千成のかっちゃん

「千成です」
「ああ、かっちゃん。どうしたの。今日、医者に行く日じゃなかったの」
「行くの、よしたんだ。なにやってるの」
「なにやってるのって、仕事してるんだよ。いま、どこにいるの。あ、そうなんだ。だったらいっしょに食事でもしようよ、12時過ぎたし。教育会館に向かってよ。いま、下りていくからさ」
 ということで、散歩がてら桜木町まで来たという千成のかっちゃんとママさんと連れ立ち、野毛坂を下る。いつもこんな遠くまで歩いているの。なに言ってんの、こんなの近いほうだよ。伊勢佐木町や馬車道まで歩くこともあるもの、なんて会話を交わしながら、目的の店へ。福家にて柳川鍋をつつく。
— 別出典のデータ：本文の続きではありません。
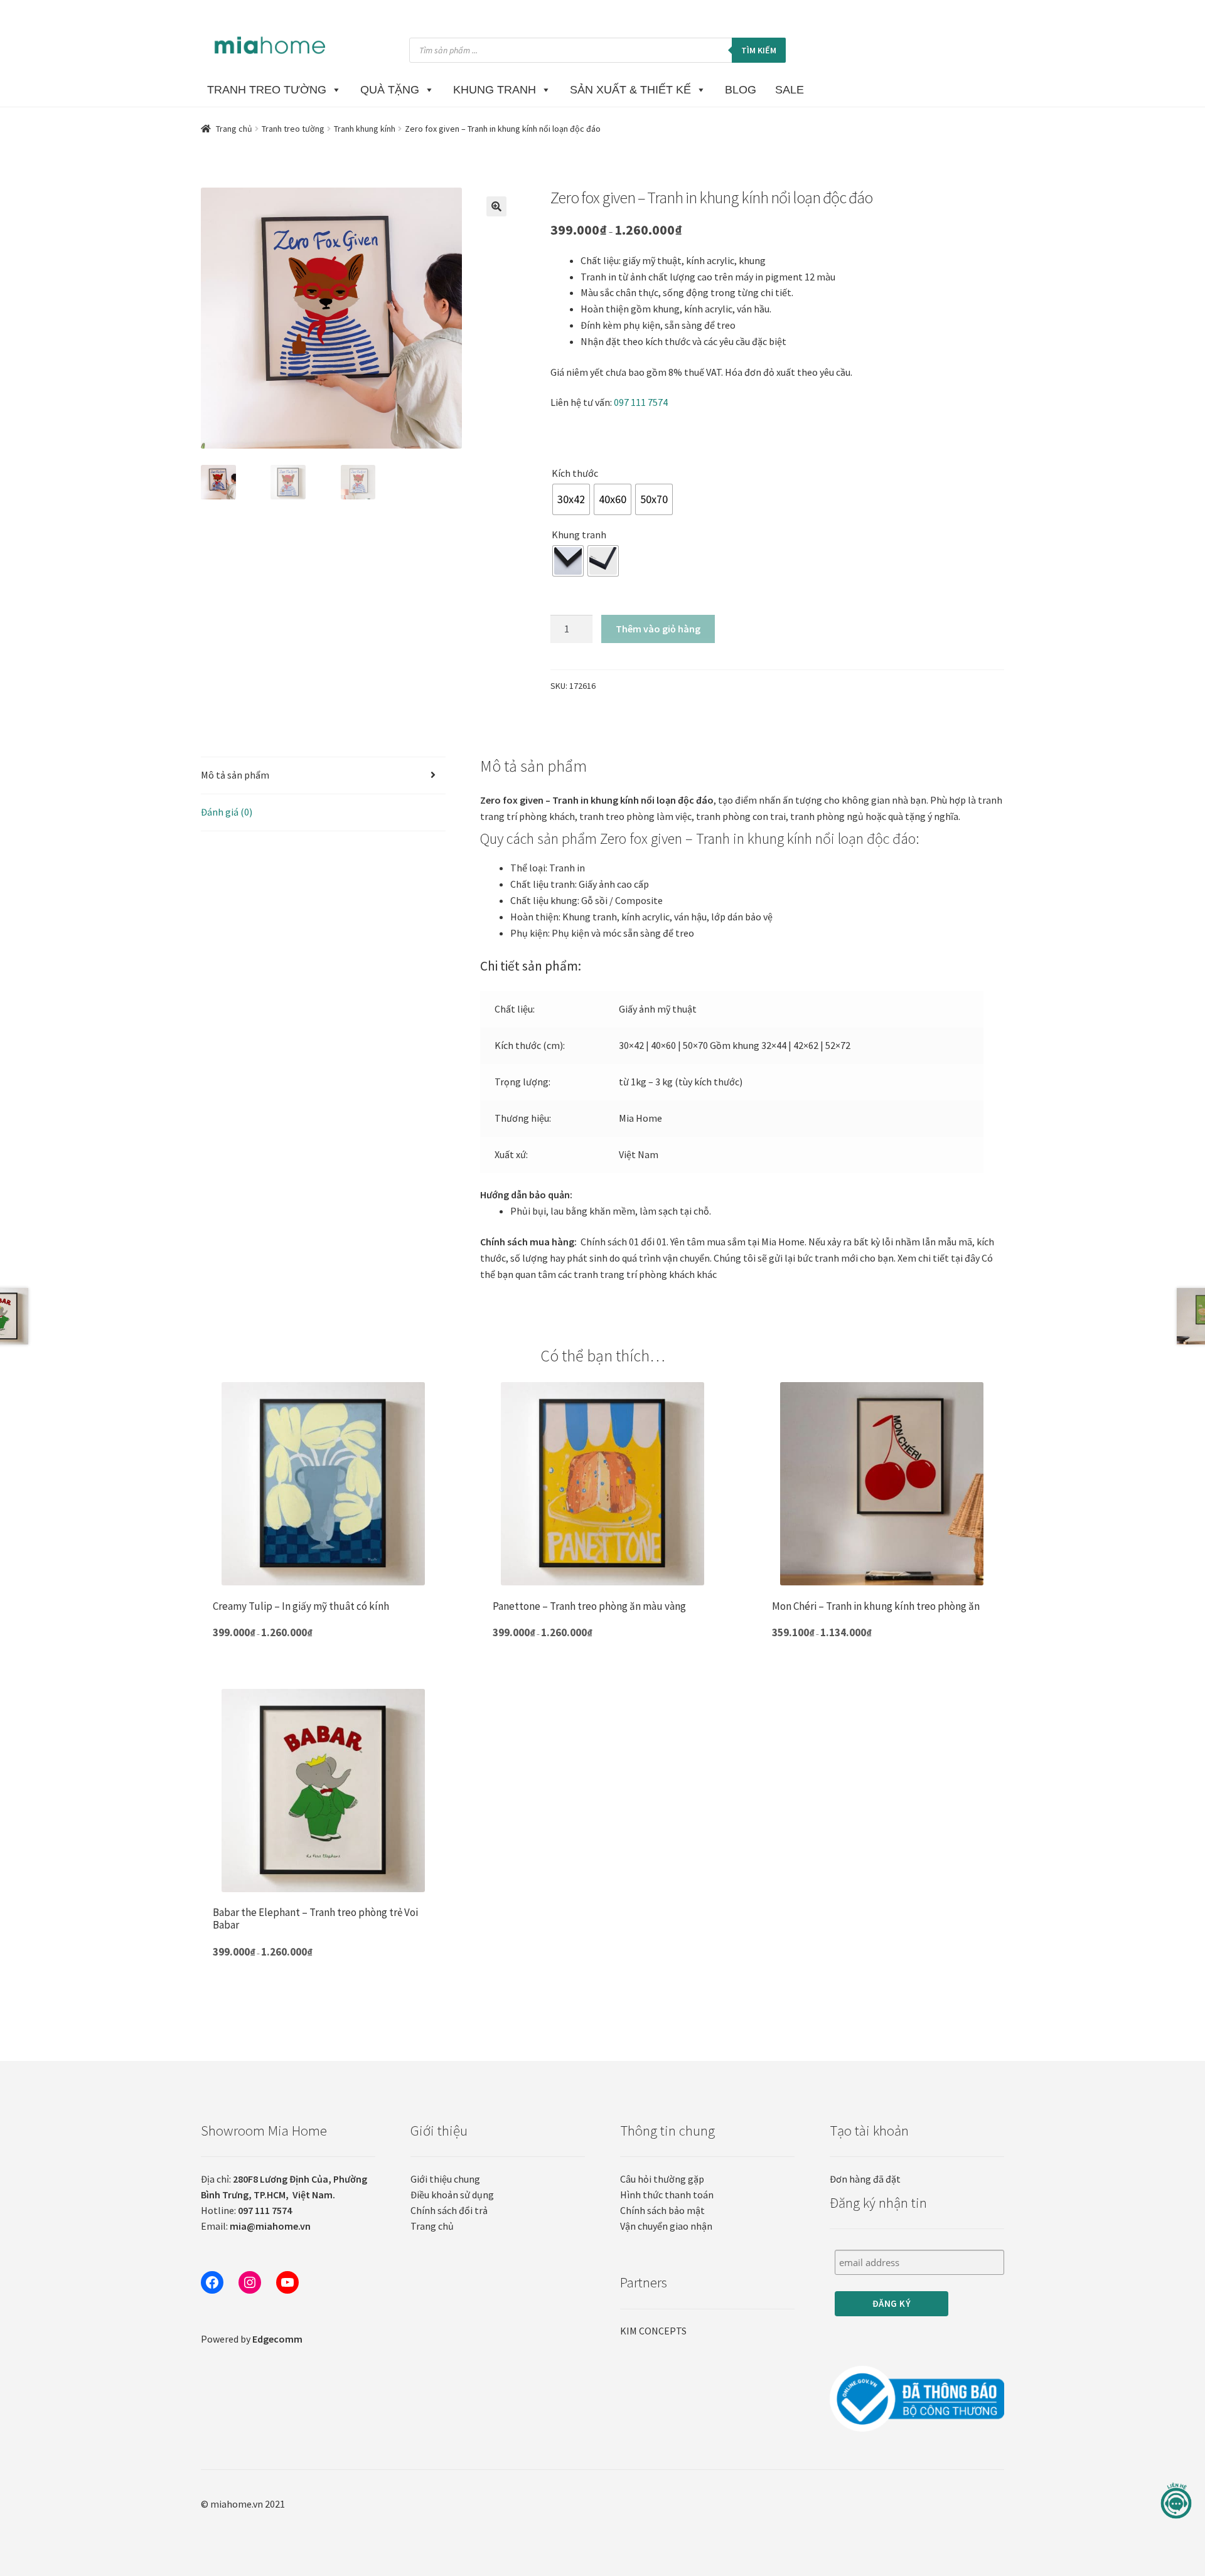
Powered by (252, 2339)
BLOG (740, 89)
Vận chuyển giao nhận (666, 2226)
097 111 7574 (641, 402)
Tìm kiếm (758, 50)
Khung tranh (579, 534)
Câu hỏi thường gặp (662, 2179)
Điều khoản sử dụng (452, 2194)
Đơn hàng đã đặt (865, 2179)
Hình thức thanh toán (667, 2194)
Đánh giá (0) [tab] (226, 812)
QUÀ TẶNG (389, 89)
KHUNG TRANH (494, 89)
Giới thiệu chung (445, 2179)
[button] (496, 206)
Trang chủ (234, 128)
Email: (256, 2226)
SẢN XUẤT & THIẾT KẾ (630, 89)
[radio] (571, 499)
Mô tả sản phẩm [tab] (235, 775)
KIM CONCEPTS (653, 2330)
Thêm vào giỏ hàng (658, 628)
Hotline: (246, 2210)
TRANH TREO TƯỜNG (266, 89)
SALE (789, 89)
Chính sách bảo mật (662, 2210)
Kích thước (575, 473)
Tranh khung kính (364, 128)
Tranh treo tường (293, 128)
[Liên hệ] (1176, 2501)
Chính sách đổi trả (449, 2210)
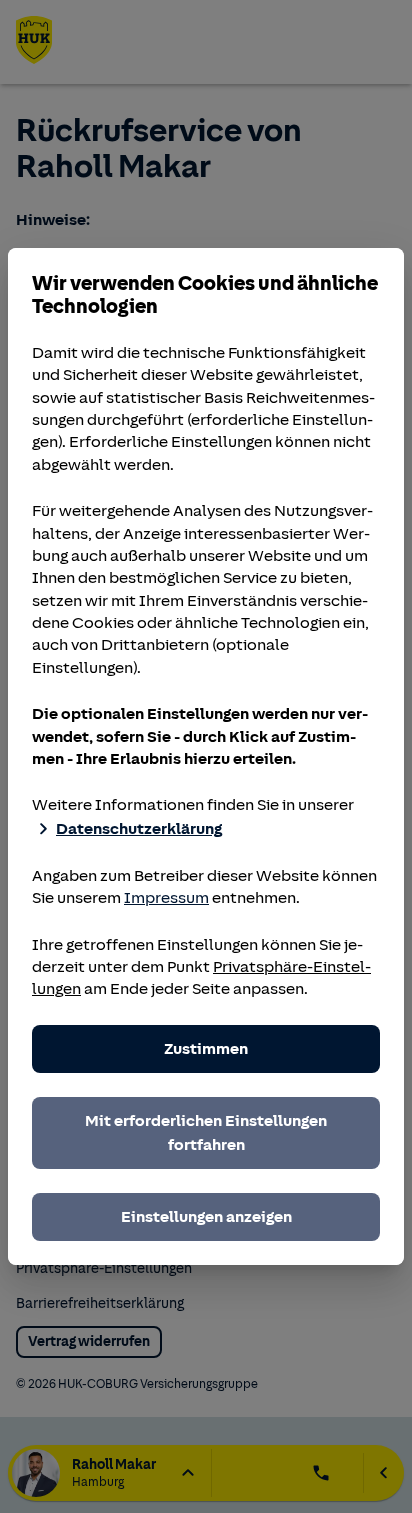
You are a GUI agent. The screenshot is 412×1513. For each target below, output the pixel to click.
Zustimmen (206, 1049)
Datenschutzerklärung (139, 829)
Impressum (166, 898)
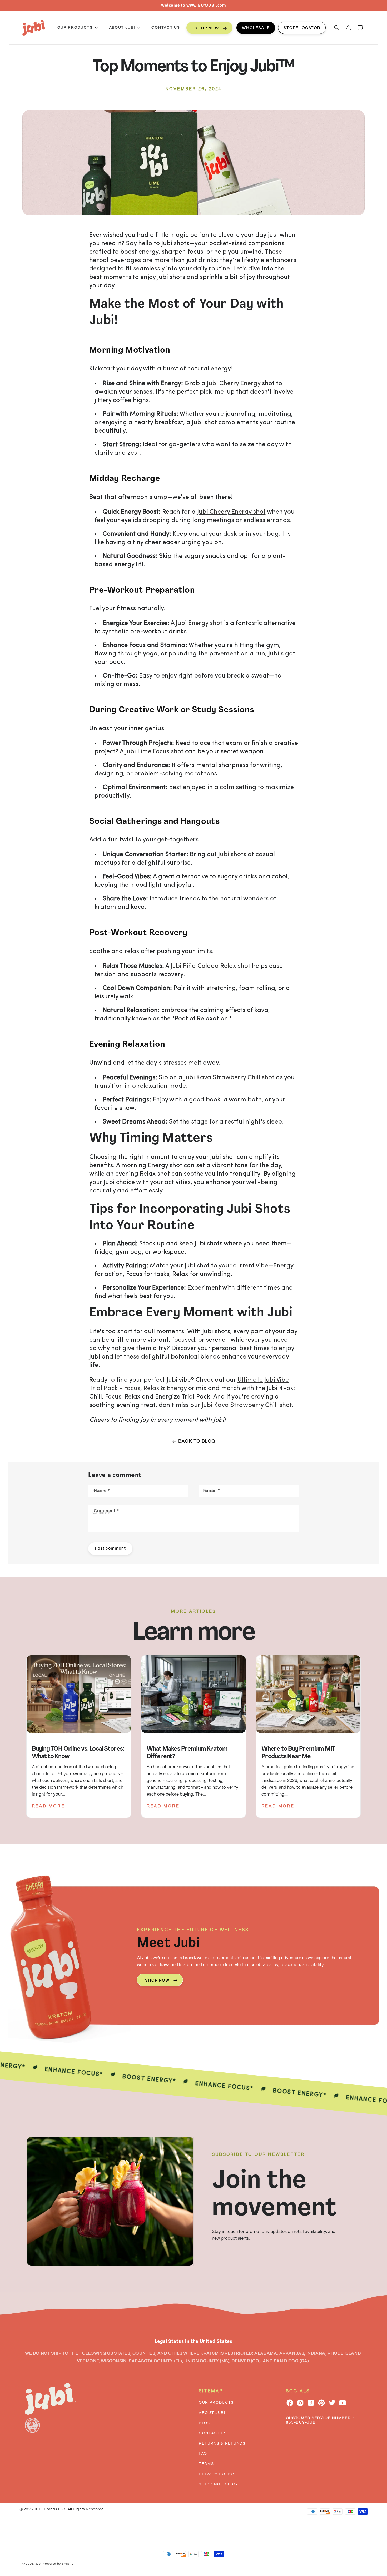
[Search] (337, 27)
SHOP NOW (207, 28)
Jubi (38, 2564)
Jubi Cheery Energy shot (231, 512)
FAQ (203, 2453)
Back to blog (196, 1441)
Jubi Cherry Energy (233, 383)
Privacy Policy (217, 2474)
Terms (206, 2464)
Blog (205, 2423)
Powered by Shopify (58, 2564)
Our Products (216, 2402)
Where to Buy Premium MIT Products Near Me (298, 1753)
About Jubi (212, 2413)
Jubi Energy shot (199, 623)
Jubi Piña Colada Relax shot (210, 966)
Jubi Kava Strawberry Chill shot (229, 1078)
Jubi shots (232, 854)
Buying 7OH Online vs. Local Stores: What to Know (78, 1753)
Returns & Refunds (222, 2443)
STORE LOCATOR (302, 28)
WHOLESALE (256, 28)
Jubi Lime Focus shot (154, 752)
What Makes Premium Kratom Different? (187, 1753)
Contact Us (213, 2433)
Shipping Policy (218, 2484)
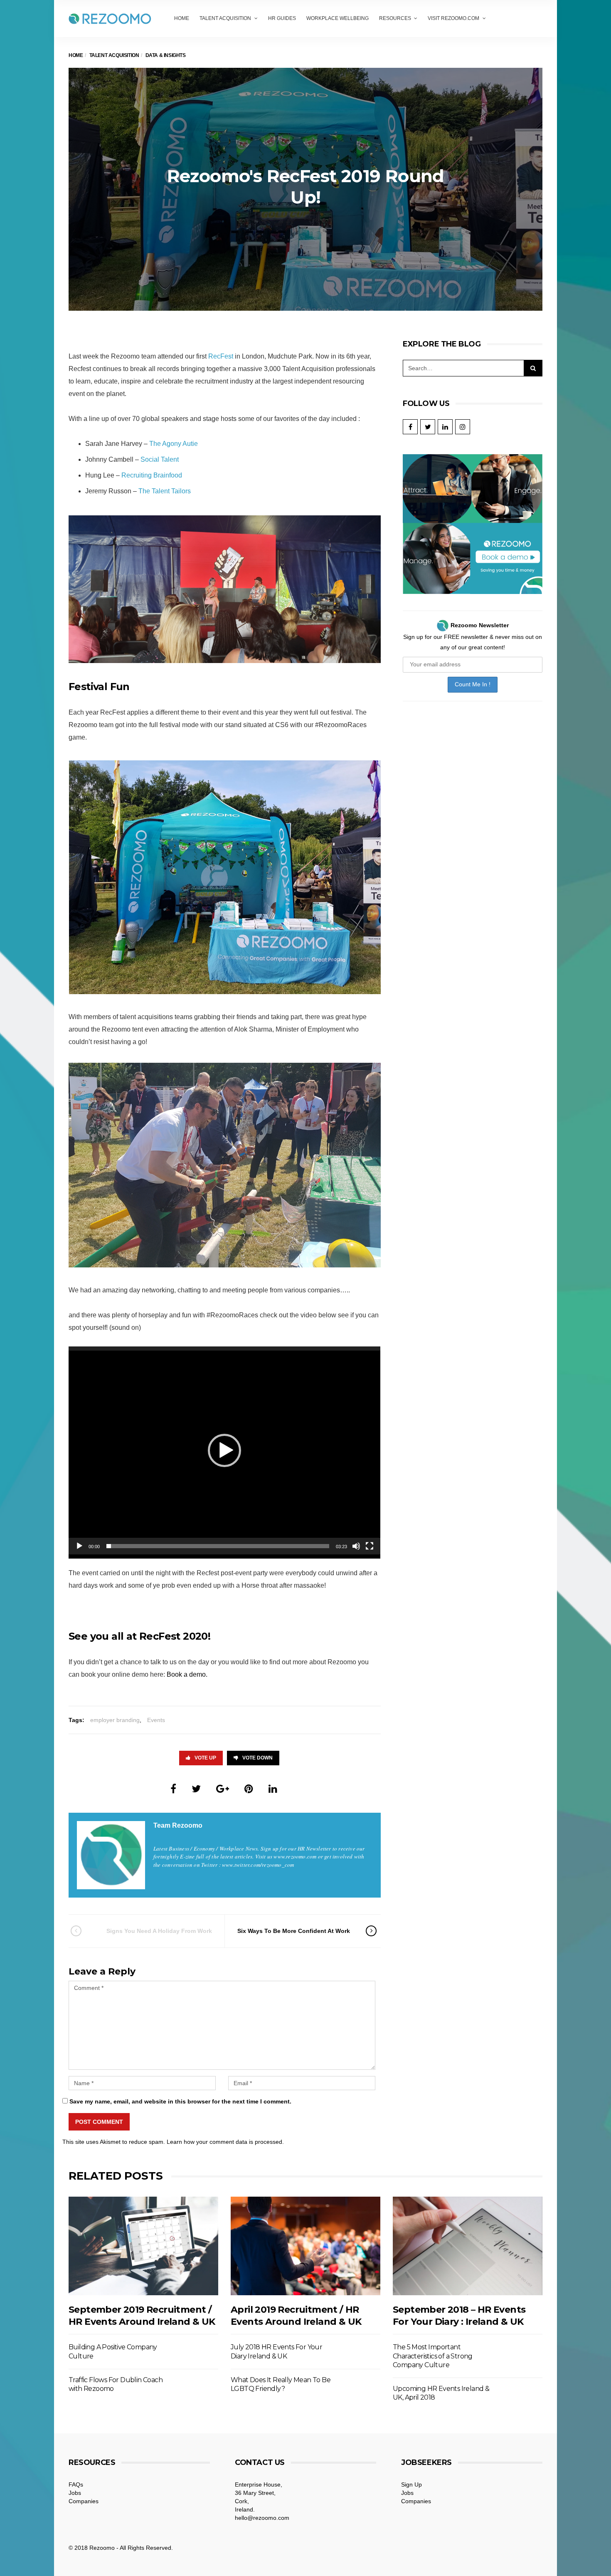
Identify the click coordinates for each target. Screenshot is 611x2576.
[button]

かっちゃん、容器を見てさかんに、なつかしいなあ、なつかしいなあ。わたしと武家屋敷が同行したのだが、そんなつもりはなかったのに、すっかりご馳走になってしまった。
 野毛の坂を上り、ふたたび教育会館へ。せっかくなので会社を見てもらいお茶を一服、伊勢山皇大神宮の裏参道まで案内し、そこで別れた。階段を上っていく仲の良いふたりを見、羨ましいかぎり。